The wear behavior and worn surface images of the fabricated nanocomposites are shown in Figure 8 and Figure 9. As expected, the incorporation of SiC nanoparticles increased the wear resistance of the AZ31-SiC nanocomposites. A reduction in the materials’ weight and a decrease in the penetration depth of the worn surface, were detected. Further, increasing the content of SiC nanoparticles gradually decreased the weight loss, as well as the penetration depth, of the worn surface of the nanocomposites. This behavior was attributed to the appearance of hard SiC nanoparticles in the metallic matrix, which resisted the penetration and cutting of the abrasive material. Furthermore, it is worth adding that the size of the ceramic reinforcement has an important role in the wear behavior of MMCs. Thus, nanoparticles usually result in higher wear resistance compared with micro-sized particles [28]. Study of the wear tests showed mass loss values of 1.28, 1.25, and 1.15 mg for AZ-0.2SiC, AZ-0.5SiC, and AZ-1SiC, respectively, and was less than 1.56 mg for AZ31 alloy.

The 3D microscope images shown in Figure 9 show the worn surfaces obtained for the fabricated nanocomposites and AZ31 alloy. It is indicated that the increase in the content of SiC nanoparticles gradually decreases the depth of the worn surface. Thus, the penetration depth was 166.6, 159.4, and 145.4 µm for AZ-0.2SiC, AZ-0.5SiC, and AZ-1SiC, respectively, and was less than 170.8 µm for AZ31 alloy. The obtained wear behavior is supported by Archard’s well-known work [29]. Archard determined the inverse proportion between the wear weight loss and the hardness of the metallic matrix of soft materials, such as Mg and its alloys.

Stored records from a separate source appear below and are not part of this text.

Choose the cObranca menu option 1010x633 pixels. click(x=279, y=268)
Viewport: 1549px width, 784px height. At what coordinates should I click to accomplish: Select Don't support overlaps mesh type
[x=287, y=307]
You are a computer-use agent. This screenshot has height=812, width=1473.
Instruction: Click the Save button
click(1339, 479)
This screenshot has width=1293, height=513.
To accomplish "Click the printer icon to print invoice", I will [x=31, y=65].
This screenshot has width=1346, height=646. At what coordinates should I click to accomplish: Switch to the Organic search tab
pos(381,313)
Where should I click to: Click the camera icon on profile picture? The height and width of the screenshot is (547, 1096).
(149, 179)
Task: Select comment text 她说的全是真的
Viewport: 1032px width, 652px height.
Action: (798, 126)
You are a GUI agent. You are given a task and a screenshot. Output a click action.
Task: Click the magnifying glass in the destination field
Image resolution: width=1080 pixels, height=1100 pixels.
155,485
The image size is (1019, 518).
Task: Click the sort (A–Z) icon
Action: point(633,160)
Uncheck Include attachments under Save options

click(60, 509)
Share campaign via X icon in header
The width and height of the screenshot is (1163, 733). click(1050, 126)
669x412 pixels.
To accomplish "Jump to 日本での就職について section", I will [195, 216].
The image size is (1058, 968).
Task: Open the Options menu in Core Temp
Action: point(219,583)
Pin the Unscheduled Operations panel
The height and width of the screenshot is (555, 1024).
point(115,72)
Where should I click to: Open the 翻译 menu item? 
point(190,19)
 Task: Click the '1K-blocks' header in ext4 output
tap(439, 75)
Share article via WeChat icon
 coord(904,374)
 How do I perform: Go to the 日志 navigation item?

Evaluation of the worn surface revealed the appearance of many grooves along the sliding direction; therefore, the most suitable wear mechanism for AZ31-SiC nanocomposites is abrasion. In the abrasion wear mechanism, the weight loss of the material occurs due to the sliding under the load, and the nature of the reinforcement is a dominant parameter, e.g., the harder the reinforcement the higher wear resistance of the composite. Moreover, Chattopadhyay revealed that the size of a reinforcement also has an influence on the wear resistance of the composite [30]. He reported that particles less than 1 µm induce sliding, which is prevalent over cutting. This observation fits results obtained in the current work, which demonstrated less material removal with an increase in SiC nanoparticles content.

4. Conclusions

AZ31 nanocomposites were successfully fabricated using the stir casting method by the addition of bulk aluminum and SiC nanoparticles as reinforcements. The following conclusions can be derived from the obtained results:

• The microstructure of Al-SiC nanocomposites showed the existence of discontinuous Mg₁₇Al₁₂ phases and a uniform distribution of SiC nanoparticles that affect the mechanical properties of nanocomposites.
• The hardness and YS strengths were enhanced with the increase in SiC nanoparticle content. The maximum obtained values were 51.37 HV and 109.07 MPa, respectively, which were attained for the AZ31-1SiC nanocomposite. The enhancement of the hardness and YS was attributed to the joint contribution of the CTE, elastic modulus, and the Orowan and load-transfer strengthening mechanisms.
• Wear tests revealed a decrease in weight loss with an increase in SiC content in AZ31-SiC nanocomposites. This behavior was also confirmed by 3D images of the worn surface. The fabricated nanocomposites showed wear behavior that was inversely proportional to the hardness, which was attributed to the abrasion wear mechanism.